Tag Archives: Economy

VLCIA biomass event Q&A

Here are videos that illustrate the VDT’s point today in What We Think:
While officials continue to downplay local citizen anger about current projects, citizens are organizing in a variety of ways to affect change the next election cycle. When Sterling Chemical came to Lowndes County in the 1990s, citizens were told the project was a “done deal,” and so it was. Sterling is still here, but those in office at the time aren’t, and the director of the Industrial Authority at the time is no longer here either.

As has been shown worldwide, citizens are tired of being told what’s best for them, having no say so in how their tax dollars are spent, and having their concerns ignored.
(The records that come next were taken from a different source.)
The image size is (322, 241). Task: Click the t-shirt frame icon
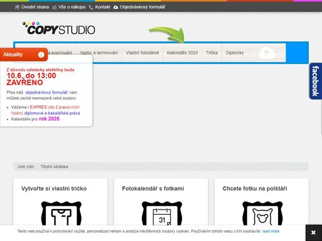pos(61,213)
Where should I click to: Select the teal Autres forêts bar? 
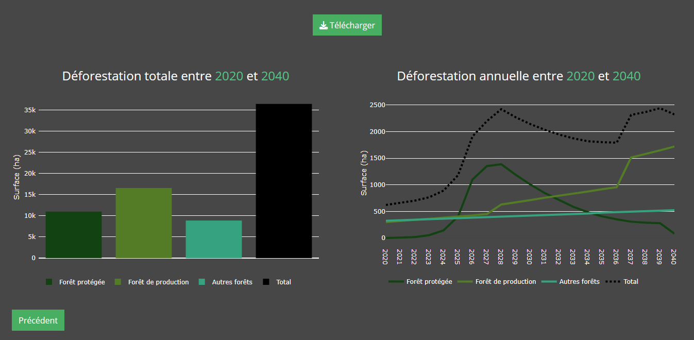[214, 239]
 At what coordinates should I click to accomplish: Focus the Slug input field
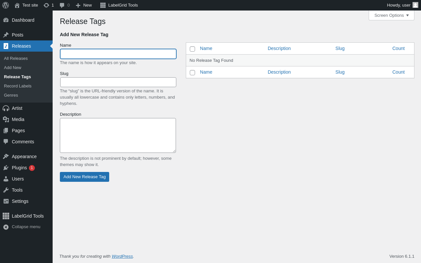(x=118, y=82)
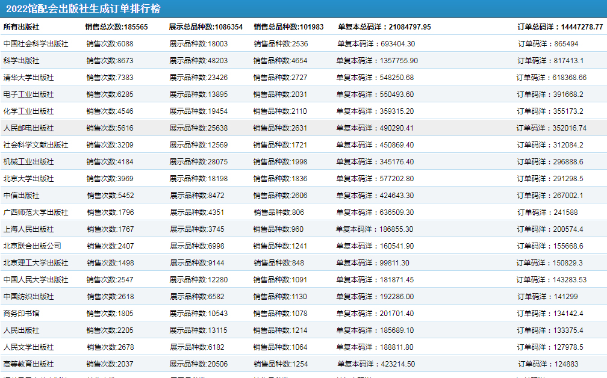The height and width of the screenshot is (378, 607).
Task: Click 展示品种数:48203 cell for 科学出版社
Action: click(x=198, y=61)
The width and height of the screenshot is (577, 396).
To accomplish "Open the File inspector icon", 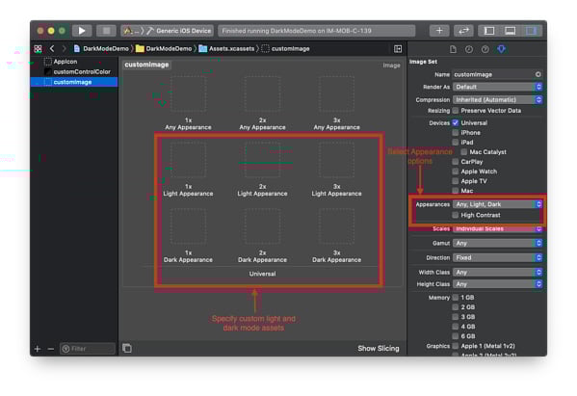I will pos(453,49).
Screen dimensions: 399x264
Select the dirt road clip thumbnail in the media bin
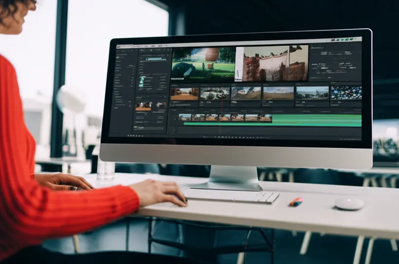tap(185, 93)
Until officials understand that it is coming from all directions and not just led by a few malcontents, the swell will continue to grow. And those who continue to ignore the anger and frustration do so at their own peril.

Maybe the VDT is referring to this kind of response from the VLCIA panel on 6 Dec 2010:
“these things do prop up the local economy, period, end of discussion.”
A previous questioner who had a job in Vietnam notes he was lied to about Agent Orange and asks “can you assure me that I won’t be affected by this?” Continue reading

Suniva went to Solar Valley, Michigan, which has a plan

Suniva’s second solar PV manufacturing plant that Georgia couldn’t keep went to Saginaw, Michigan, where the editorial board of The Saginaw News lists it as just one bullet item:
• Georgia-based solar panel maker Suniva is well along in its federal loan guarantee application so it can build a plant in Saginaw County.
So what is the big news that they’re editorializing about?
The Solar Valley is starting to snowball.

Amid the campaigning and squabbling on the Friday before last week’s statewide election were two electric announcements promising a big buzz for our region’s future.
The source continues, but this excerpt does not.